* **Your task**
Once you find the line with "Shipping & Returns (775, 643)" in the entries below, return exactly every line from it through the line with "Vereinsintern (673, 291)".

Records from a data source:

━━━━━━━━━━

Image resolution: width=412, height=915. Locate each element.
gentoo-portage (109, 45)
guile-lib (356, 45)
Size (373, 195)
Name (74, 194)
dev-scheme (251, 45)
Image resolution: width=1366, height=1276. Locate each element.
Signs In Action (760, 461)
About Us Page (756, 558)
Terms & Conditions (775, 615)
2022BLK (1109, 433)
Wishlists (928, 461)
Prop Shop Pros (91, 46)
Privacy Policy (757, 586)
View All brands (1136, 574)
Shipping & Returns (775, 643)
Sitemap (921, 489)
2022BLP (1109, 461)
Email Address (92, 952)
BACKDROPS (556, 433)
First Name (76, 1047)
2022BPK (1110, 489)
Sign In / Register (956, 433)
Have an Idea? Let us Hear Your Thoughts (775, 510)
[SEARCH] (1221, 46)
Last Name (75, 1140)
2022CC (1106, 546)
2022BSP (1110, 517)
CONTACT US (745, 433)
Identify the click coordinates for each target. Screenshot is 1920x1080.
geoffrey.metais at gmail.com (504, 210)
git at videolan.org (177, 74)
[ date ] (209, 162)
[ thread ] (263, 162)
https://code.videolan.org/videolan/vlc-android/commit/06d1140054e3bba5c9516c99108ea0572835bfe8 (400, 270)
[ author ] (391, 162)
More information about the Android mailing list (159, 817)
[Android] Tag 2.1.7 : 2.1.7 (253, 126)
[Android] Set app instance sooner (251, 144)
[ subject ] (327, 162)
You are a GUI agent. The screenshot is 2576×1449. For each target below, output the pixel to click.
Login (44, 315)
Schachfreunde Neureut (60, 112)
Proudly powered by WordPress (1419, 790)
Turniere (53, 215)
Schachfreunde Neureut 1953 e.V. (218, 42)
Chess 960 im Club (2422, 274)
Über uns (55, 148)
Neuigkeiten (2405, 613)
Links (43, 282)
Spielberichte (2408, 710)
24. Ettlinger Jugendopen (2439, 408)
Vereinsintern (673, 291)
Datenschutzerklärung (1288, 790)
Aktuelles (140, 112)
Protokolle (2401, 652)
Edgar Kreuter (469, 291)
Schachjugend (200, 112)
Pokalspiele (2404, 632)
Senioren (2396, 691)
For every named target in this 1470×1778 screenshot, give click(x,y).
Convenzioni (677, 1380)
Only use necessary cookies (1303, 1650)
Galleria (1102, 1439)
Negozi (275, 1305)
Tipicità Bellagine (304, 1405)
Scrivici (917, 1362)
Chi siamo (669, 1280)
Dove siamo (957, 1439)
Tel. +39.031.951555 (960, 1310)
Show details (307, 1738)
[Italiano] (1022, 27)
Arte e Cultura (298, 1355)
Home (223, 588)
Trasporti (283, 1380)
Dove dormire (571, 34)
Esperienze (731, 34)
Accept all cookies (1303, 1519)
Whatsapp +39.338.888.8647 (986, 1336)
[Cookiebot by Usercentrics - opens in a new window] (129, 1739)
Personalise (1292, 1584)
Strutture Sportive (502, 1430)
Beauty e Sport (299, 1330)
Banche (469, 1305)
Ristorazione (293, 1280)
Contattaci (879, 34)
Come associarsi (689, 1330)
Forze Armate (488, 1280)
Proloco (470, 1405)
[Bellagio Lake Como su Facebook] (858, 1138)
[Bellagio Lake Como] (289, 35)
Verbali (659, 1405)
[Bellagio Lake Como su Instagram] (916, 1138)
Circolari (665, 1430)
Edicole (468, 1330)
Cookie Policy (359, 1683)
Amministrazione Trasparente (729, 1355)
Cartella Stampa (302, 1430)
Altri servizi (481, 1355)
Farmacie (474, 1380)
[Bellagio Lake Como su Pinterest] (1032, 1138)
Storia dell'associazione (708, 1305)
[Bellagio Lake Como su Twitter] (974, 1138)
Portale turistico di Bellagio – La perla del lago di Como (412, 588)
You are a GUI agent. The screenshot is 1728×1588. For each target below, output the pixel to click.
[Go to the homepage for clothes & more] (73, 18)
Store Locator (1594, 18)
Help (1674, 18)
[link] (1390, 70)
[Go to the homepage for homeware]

━━━━━━━━━━

* **Your response**
Shipping & Returns (775, 643)
Sitemap (921, 489)
2022BLP (1109, 461)
Email Address (92, 952)
BACKDROPS (556, 433)
First Name (76, 1047)
2022BPK (1110, 489)
Sign In / Register (956, 433)
Have an Idea? Let us Hear Your Thoughts (775, 510)
[SEARCH] (1221, 46)
Last Name (75, 1140)
2022CC (1106, 546)
2022BSP (1110, 517)
CONTACT US (745, 433)
Identify the click coordinates for each target. Screenshot is 1920x1080.
geoffrey.metais at gmail.com (504, 210)
git at videolan.org (177, 74)
[ date ] (209, 162)
[ thread ] (263, 162)
https://code.videolan.org/videolan/vlc-android/commit/06d1140054e3bba5c9516c99108ea0572835bfe8 (400, 270)
[ author ] (391, 162)
More information about the Android mailing list (159, 817)
[Android] Tag 2.1.7 : 2.1.7 (253, 126)
[Android] Set app instance sooner (251, 144)
[ subject ] (327, 162)
You are a GUI agent. The screenshot is 2576×1449. For each target below, output the pixel to click.
Login (44, 315)
Schachfreunde Neureut (60, 112)
Proudly powered by WordPress (1419, 790)
Turniere (53, 215)
Schachfreunde Neureut 1953 e.V. (218, 42)
Chess 960 im Club (2422, 274)
Über uns (55, 148)
Neuigkeiten (2405, 613)
Links (43, 282)
Spielberichte (2408, 710)
24. Ettlinger Jugendopen (2439, 408)
Vereinsintern (673, 291)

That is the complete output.